They are very rare (about 2 per 1,000,000 people) and account for around 2-3% of all brain tumors with no gender or racial bias. They generally present during childhood (ages 5-14 years) or late adulthood (ages 50-74 years).



Presenting symptoms depend on the tumor’s size and location. Certain tumors may be large before they cause symptoms, while others may present while very small. Symptoms include:

  • Peripheral field vision loss
  • Eye movement weakness/double vision
  • Headache
  • Vomiting
  • Personality changes, confusion
  • Hormonal insufficiency/hypothalamic dysfunction
    • Excessive thirst and urination (diabetes insipidus)
    • Fatigue
    • Hyperphagia and weight gain
    • Stunted growth or delayed puberty in children
    • Increased sleepiness, hot/cold intolerance
  • Adrenal insufficiency
    • Fatigue
    • Low blood pressure



They are sporadic tumors,so the cause of their development is not known, and no known risk factors exist.



Following a thorough history and physical examination by a doctor, additional tests may occur for patients showing craniopharyngioma signs (imaging studies like MRIs or CT scans).


This helps providers identify the location of important brain structures near the tumor (hypothalamus, pituitary stalk and gland, internal carotid arteries, optic nerve and optic chiasm.) Several classification systems for craniopharyngiomas are based on these imaging findings, helping to elucidate the most effective treatment option.



  1. Adamantinomatous Variant: Wet keratin, calcifications, stellate reticulum and palisading epithelium. Present mutations within exon 3 of CTNNB1
  2. Papillary Variant: Lacks calcifications and almost exclusively found in adults with mutations within exon 15 of BRAF V600E identified. Encouraging research investigating the effectiveness of medical therapy with BRAF inhibitors for this subtype has already begun.

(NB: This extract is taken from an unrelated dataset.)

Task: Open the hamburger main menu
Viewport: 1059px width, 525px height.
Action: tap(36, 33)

Surgical resection of a craniopharyngioma is usually the preferred initial treatment. It establishes and confirms the specific tumor and histological subtype diagnosis, provides opportunities to remove the pressure the craniopharyngioma may exert on normal brain structures such as the optic nerves and optic chiasm, and possibly improves vision. It also offers the best chance to remove the maximum amount of tumor. Portions of tumors adherent to the hypothalamus are typically not resected, due to the potential devastating effects of hypothalamic injury. There are some risks with surgery, so it is important to discuss them with a neurosurgeon.

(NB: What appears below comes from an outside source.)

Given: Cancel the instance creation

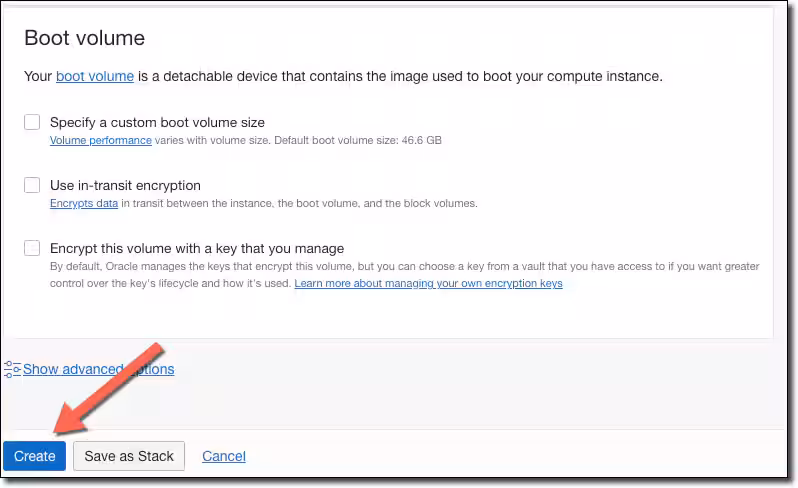Looking at the screenshot, I should [x=224, y=456].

There are two basic categories of surgical approaches, which each contain distinct advantages and disadvantages. The neurosurgeon’s experience, the patient’s age and overall health, along with the size and location of the craniopharyngioma influence the particular approach and surgical plan.

  1. Open craniotomy: An incision on the scalp or eyebrow region to temporarily remove a window of bone. The lining of the brain is opened and the tumor is removed, typically with the aid of an operating microscope. The bone is then replaced with small plates and screws. The incision is sewn back together.
  2. Endonasal (transsphenoidal): The neurosurgeon frequently works with an otolaryngologist to provide access to the skull base through the natural nasal passageway. Typically performed with an endoscope, The neurosurgeon removes the tumor, recreating the separation between the brain and nasal pathway with varying types of tissue (nasal mucosa, abdominal fat, thigh tissue, collagen grafts, and surgical glue)


Other Treatments

  1. Radiotherapy: Damaging the DNA of the tumor. May be administered through different techniques (standard external beam, stereotactic radiosurgery, and proton beam). May be used following surgical resection to target residual or recurrent tumor or in treating tumors adherent to the hypothalamus. There are risks with radiotherapy that should be discussed with the provider.
  2. Miscellaneous: There are less common, emerging treatments. This includes the use of chemotherapy (paclitaxel), carboplatin, and the administration of BRAF inhibitors for papillary craniopharyngioma, surgical placement of intracavitary phosphorus-32, yttrium, bleomycin, rhenium and the application of interstitial brachytherapy. There are risks with these that should be discussed with the provider.